_Instructions for the task:_ From the entries below, return only the lines starting at the one that contains "Viewport: 899px width, 899px" and ending at the one that contains "Click the LinkedList @see reference", exactly as they stand.

_Extracted information:_

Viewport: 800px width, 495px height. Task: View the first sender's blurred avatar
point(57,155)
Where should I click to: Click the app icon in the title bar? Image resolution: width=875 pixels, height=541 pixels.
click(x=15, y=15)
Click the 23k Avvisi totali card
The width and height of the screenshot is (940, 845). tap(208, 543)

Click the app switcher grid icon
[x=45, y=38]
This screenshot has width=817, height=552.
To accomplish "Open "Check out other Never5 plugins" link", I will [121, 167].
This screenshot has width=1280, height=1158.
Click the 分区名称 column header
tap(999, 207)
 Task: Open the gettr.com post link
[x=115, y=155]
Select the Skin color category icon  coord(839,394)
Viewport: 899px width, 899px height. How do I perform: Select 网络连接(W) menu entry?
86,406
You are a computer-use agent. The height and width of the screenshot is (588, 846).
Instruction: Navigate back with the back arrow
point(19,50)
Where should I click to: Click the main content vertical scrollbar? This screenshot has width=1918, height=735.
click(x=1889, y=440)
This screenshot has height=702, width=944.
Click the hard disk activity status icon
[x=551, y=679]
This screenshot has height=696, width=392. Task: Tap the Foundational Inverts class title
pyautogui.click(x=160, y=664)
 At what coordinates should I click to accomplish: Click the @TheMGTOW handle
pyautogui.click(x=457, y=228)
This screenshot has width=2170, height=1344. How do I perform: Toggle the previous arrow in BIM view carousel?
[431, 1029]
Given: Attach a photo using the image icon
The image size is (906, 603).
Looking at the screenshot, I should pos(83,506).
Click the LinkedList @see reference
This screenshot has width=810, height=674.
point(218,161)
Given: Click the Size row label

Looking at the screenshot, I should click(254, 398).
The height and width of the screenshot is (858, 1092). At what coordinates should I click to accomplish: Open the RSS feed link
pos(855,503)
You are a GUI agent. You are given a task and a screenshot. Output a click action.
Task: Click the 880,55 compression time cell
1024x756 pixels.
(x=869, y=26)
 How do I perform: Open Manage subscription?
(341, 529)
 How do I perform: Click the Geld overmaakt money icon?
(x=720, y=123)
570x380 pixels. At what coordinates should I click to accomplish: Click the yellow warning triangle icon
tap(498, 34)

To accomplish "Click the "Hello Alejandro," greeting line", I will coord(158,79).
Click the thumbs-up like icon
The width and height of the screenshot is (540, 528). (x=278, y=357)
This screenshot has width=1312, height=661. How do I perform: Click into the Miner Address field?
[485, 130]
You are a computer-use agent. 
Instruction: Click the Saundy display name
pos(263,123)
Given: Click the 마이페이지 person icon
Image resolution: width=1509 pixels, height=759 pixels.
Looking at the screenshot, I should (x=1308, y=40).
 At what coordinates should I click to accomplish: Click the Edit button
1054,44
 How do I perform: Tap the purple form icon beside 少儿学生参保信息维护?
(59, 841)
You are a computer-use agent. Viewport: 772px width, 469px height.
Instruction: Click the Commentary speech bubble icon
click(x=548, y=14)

_Answer to this exercise:_
Viewport: 899px width, 899px height. How do I perform: Select 网络连接(W) menu entry?
86,406
You are a computer-use agent. The height and width of the screenshot is (588, 846).
Instruction: Navigate back with the back arrow
point(19,50)
Where should I click to: Click the main content vertical scrollbar? This screenshot has width=1918, height=735.
click(x=1889, y=440)
This screenshot has height=702, width=944.
Click the hard disk activity status icon
[x=551, y=679]
This screenshot has height=696, width=392. Task: Tap the Foundational Inverts class title
pyautogui.click(x=160, y=664)
 At what coordinates should I click to accomplish: Click the @TheMGTOW handle
pyautogui.click(x=457, y=228)
This screenshot has width=2170, height=1344. How do I perform: Toggle the previous arrow in BIM view carousel?
[431, 1029]
Given: Attach a photo using the image icon
The image size is (906, 603).
Looking at the screenshot, I should pos(83,506).
Click the LinkedList @see reference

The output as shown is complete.